All algoids have a nucleus enclosed within a membrane and chloroplasts bound in one or more membranes. They lack the leaves, roots, and other organs that characterize higher plants. They are photosynthetic. While many are photoautotrophic, some are mixotrophic, deriving energy both from photosynthesis and uptake of organic carbon either by osmotrophy, myzotrophy, or phagotrophy. All algae have photosynthetic machinery, and so produce oxygen or sulpher as byproducts of photosynthesis, depending on the photosynthetic bacteria their chloroplasts derive from. Many algoids have high silica contents.

Most algoids are unicellular flagellates or amoeboid-like, but there are also colonial and non-motile forms. Some of the more common organizational levels, more than one of which may occur in the life cycle of a species, are
Colonial: small, regular groups of motile cells
Capsoid: individual non-motile cells embedded in mucilage
Coccoid: individual non-motile cells with cell walls
Palmelloid: non-motile cells embedded in mucilage
Filamentous: a string of non-motile cells connected together, sometimes branching
Parenchymatous: cells forming a thallus with partial differentiation of tissues
A few have reached even higher levels of organization, with full tissue differentiation.

Additionally, some algoids form symbiotic relationships with other organisms suppling photosynthates to the host organism providing protection to the algoid cells. The host organism derives some or all of its energy requirements from the algoids.

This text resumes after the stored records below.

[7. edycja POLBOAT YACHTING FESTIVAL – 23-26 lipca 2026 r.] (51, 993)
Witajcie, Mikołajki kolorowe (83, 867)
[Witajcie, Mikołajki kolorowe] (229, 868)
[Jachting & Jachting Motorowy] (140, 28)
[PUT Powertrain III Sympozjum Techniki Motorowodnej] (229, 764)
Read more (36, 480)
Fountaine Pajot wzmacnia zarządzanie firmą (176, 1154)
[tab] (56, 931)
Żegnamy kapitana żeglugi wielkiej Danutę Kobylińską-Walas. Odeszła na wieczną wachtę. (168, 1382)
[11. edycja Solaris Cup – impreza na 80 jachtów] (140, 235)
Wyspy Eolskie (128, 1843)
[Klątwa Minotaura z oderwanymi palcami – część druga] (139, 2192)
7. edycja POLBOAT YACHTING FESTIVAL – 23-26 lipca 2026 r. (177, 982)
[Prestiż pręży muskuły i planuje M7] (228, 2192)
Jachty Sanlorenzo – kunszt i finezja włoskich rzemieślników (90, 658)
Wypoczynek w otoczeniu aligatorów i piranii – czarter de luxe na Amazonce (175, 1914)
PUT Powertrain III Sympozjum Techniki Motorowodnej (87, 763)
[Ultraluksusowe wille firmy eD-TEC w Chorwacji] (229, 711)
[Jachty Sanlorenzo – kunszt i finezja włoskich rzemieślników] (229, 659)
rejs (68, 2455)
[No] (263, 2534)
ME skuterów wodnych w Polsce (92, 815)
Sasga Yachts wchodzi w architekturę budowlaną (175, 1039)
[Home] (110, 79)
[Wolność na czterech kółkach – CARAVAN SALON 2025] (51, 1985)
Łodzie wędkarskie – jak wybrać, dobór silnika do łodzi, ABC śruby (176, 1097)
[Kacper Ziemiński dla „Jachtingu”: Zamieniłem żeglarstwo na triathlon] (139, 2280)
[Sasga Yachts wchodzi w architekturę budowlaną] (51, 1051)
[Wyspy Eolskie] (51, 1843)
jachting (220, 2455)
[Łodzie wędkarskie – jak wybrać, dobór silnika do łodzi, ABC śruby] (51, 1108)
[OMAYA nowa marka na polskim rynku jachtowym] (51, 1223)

There are approximately 200,000 species of algoids.

Some exemplary species:
Glass Grass: Glass grass is a silvery green HDGTNA based algoid whose high silica content makes it rigid and renders the blades sharp. Glass grass colonies grow both in marine and terrestrial evirons.
Garmp: Garmp is another silica heavy algoid species. It resembles Kelp, but with an "armored" layer.
Silacin: Silacin is a silica heavy organism, similar to a lichin.